**Task instructions:** Reproduce each of the rows below word for word, keeping their order and every character unchanged.

**Given entries:**
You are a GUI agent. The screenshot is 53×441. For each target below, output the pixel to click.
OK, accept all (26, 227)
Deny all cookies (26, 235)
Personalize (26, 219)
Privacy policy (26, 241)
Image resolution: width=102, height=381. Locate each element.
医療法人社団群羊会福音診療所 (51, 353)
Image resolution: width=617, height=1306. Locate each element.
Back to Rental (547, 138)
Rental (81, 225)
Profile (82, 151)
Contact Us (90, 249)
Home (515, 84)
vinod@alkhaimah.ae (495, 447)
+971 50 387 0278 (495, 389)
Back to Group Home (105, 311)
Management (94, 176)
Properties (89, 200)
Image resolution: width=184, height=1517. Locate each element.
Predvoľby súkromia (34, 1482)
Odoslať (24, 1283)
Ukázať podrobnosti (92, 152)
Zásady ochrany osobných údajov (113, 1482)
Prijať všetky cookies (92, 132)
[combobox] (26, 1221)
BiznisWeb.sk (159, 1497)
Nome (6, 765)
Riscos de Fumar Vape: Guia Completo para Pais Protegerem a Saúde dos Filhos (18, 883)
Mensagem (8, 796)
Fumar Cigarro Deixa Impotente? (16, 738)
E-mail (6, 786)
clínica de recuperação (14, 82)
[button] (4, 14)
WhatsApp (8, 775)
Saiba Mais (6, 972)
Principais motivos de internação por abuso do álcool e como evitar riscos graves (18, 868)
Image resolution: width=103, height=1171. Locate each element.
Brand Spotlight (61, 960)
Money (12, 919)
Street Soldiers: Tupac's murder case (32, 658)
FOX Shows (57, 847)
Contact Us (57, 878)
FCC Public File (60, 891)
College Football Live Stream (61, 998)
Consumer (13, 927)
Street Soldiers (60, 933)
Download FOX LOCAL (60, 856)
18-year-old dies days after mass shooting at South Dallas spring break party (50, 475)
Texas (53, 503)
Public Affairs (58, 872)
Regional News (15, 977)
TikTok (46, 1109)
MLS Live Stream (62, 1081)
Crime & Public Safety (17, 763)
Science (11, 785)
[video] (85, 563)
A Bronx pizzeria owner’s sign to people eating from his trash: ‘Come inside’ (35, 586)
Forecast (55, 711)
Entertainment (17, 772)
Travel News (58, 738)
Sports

**Correct output:**
You are a GUI agent. The screenshot is 53×441. For each target below, output the pixel to click.
OK, accept all (26, 227)
Deny all cookies (26, 235)
Personalize (26, 219)
Privacy policy (26, 241)
Image resolution: width=102, height=381. Locate each element.
医療法人社団群羊会福音診療所 (51, 353)
Image resolution: width=617, height=1306. Locate each element.
Back to Rental (547, 138)
Rental (81, 225)
Profile (82, 151)
Contact Us (90, 249)
Home (515, 84)
vinod@alkhaimah.ae (495, 447)
+971 50 387 0278 (495, 389)
Back to Group Home (105, 311)
Management (94, 176)
Properties (89, 200)
Image resolution: width=184, height=1517. Locate each element.
Predvoľby súkromia (34, 1482)
Odoslať (24, 1283)
Ukázať podrobnosti (92, 152)
Zásady ochrany osobných údajov (113, 1482)
Prijať všetky cookies (92, 132)
[combobox] (26, 1221)
BiznisWeb.sk (159, 1497)
Nome (6, 765)
Riscos de Fumar Vape: Guia Completo para Pais Protegerem a Saúde dos Filhos (18, 883)
Mensagem (8, 796)
Fumar Cigarro Deixa Impotente? (16, 738)
E-mail (6, 786)
clínica de recuperação (14, 82)
[button] (4, 14)
WhatsApp (8, 775)
Saiba Mais (6, 972)
Principais motivos de internação por abuso do álcool e como evitar riscos graves (18, 868)
Image resolution: width=103, height=1171. Locate each element.
Brand Spotlight (61, 960)
Money (12, 919)
Street Soldiers: Tupac's murder case (32, 658)
FOX Shows (57, 847)
Contact Us (57, 878)
FCC Public File (60, 891)
College Football Live Stream (61, 998)
Consumer (13, 927)
Street Soldiers (60, 933)
Download FOX LOCAL (60, 856)
18-year-old dies days after mass shooting at South Dallas spring break party (50, 475)
Texas (53, 503)
Public Affairs (58, 872)
Regional News (15, 977)
TikTok (46, 1109)
MLS Live Stream (62, 1081)
Crime & Public Safety (17, 763)
Science (11, 785)
[video] (85, 563)
A Bronx pizzeria owner’s sign to people eating from his trash: ‘Come inside’ (35, 586)
Forecast (55, 711)
Entertainment (17, 772)
Travel News (58, 738)
Sports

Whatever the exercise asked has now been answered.